Classic Human Anatomy in Motion: The Artist's Guide to the Dynamics of Figure Drawing - Valerie L. Winslow

[I received a copy of this book through NetGalley, in exchange for an honest review.]

This book took me more than a month to finish, not because it was boring, though: because there's so much to get out of it, and a couple of sittings just isn't enough. Incidentally, it is definitely worth having a paper copy, as a PDF is not the most convenient format to use it to its full extent.

The author goes methodically through anatomical fundamentals, along with plenty of illustrations to show how bones, muscle and sinews "translate" into once put on paper. While this can be read from front cover to back, I think it's not the best way to approach this book, and it will probably be much more interesting to start with a specific chapter, learn from it, and/or observe first the drawings and then read the anatomical "lessons" related to them. I had quite a lot of fun observing myself, trying to make a note on every detail (where a bone is apparent, etc.) and then compare with the written information ("so that's why there's this little justting parth ere: it's [bone X]").

Another interesting element is how some of the illustrations likens the body to objects (for instance, the condyles of the femur to a pair of casters): it provides another kind of reference, especially useful for people with a visual mind and who are more likely to learn from visual cues in general, as they can recall such references in order to draw those very parts later. Additional tidbits are provided, among which the reasons why this or that body part was named in such a way, something that in itself I always find good to know.
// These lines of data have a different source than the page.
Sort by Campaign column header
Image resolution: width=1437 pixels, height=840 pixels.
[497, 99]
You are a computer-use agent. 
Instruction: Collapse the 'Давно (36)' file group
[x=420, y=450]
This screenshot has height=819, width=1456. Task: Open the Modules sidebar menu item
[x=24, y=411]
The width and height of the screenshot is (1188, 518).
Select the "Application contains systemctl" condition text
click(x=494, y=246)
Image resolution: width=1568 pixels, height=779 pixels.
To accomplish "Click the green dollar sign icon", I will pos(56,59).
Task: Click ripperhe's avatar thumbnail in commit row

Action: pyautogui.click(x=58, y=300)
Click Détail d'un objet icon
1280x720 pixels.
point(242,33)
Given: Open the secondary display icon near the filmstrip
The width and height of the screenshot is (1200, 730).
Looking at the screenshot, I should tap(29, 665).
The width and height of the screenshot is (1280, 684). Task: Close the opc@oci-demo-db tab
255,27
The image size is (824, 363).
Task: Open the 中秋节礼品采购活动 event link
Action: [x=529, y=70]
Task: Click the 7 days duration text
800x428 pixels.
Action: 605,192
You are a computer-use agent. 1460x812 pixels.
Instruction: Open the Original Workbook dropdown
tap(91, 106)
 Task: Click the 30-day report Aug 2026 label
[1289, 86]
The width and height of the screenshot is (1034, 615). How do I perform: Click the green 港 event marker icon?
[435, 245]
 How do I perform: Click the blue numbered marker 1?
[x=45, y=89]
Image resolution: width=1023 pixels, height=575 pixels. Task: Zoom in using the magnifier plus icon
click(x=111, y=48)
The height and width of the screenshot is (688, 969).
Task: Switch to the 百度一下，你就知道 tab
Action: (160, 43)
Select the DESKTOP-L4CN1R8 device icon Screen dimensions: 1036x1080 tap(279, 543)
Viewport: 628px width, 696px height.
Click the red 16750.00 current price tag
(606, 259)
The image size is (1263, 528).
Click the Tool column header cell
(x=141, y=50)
Last but not least, it one needs to understand processes to learn better, then this book goes exactly into that: if you understand how limbs are articulated, how muscles are tied to bones and then work together, how the vertebrae allow the spine to bend... then after a while, you can draw pretty much any position. And this, to me, is something I neglected for far to long, and wish I had realised sooner: to base one's drawings on realistic information and then only find one's style, instead of doing the contrary and learning from bases that aren't necessarily strong enough.

In other words, I recommend this book to anyone who wants to learn seriously about how to draw the human body and be able to draw it later without using (many) models and references.